| Task item |
Present each non-blank line of the data below as one string in a JSON list, leaving the pictures out.

Dataset entries
┏━━

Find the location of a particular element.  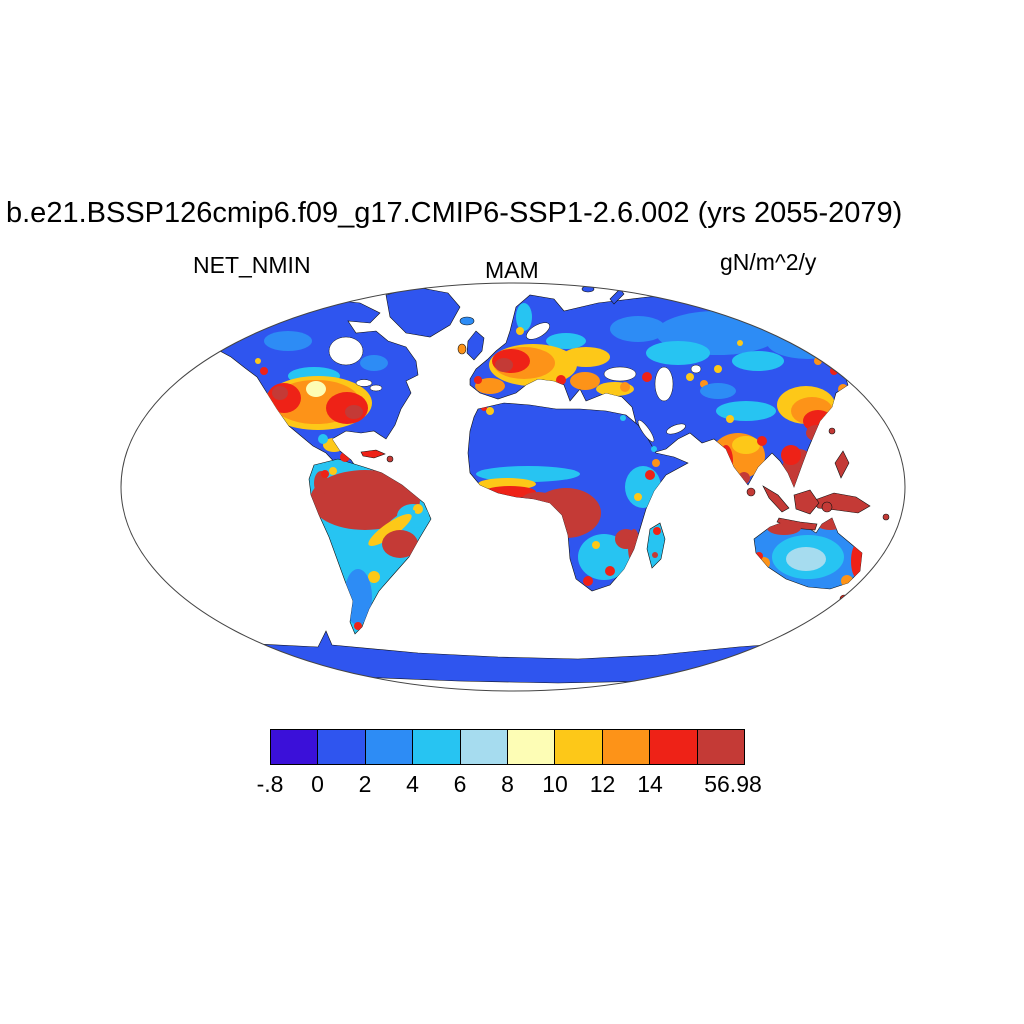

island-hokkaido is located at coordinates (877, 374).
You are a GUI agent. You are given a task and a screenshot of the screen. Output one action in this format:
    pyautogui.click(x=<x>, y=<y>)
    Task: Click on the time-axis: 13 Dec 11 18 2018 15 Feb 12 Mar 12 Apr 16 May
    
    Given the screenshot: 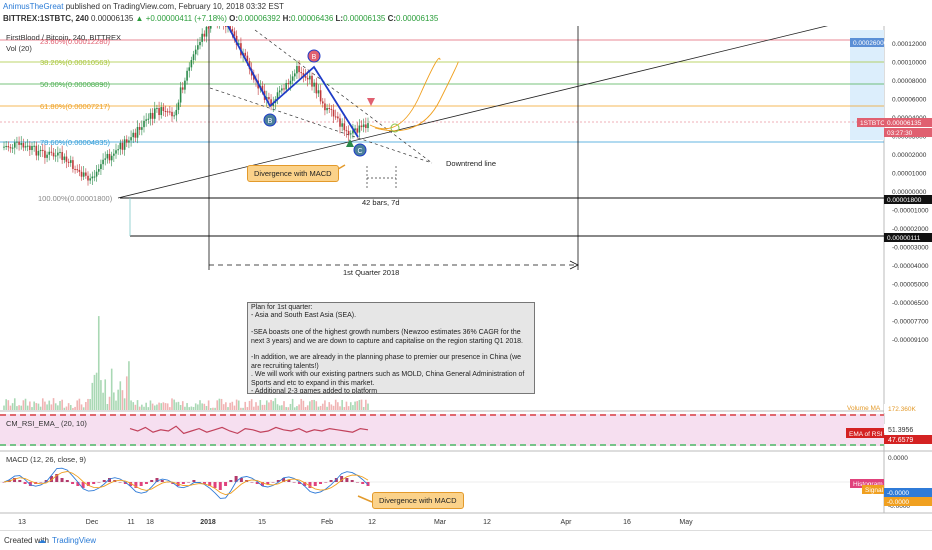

┗━━

| Exercise response |
[
  "Find the location of a particular element.  ",
  "island-hokkaido is located at coordinates (877, 374).",
  "You are a GUI agent. You are given a task and a screenshot of the screen. Output one action in this format:",
  "    pyautogui.click(x=<x>, y=<y>)",
  "    Task: Click on the time-axis: 13 Dec 11 18 2018 15 Feb 12 Mar 12 Apr 16 May",
  "    Given the screenshot: "
]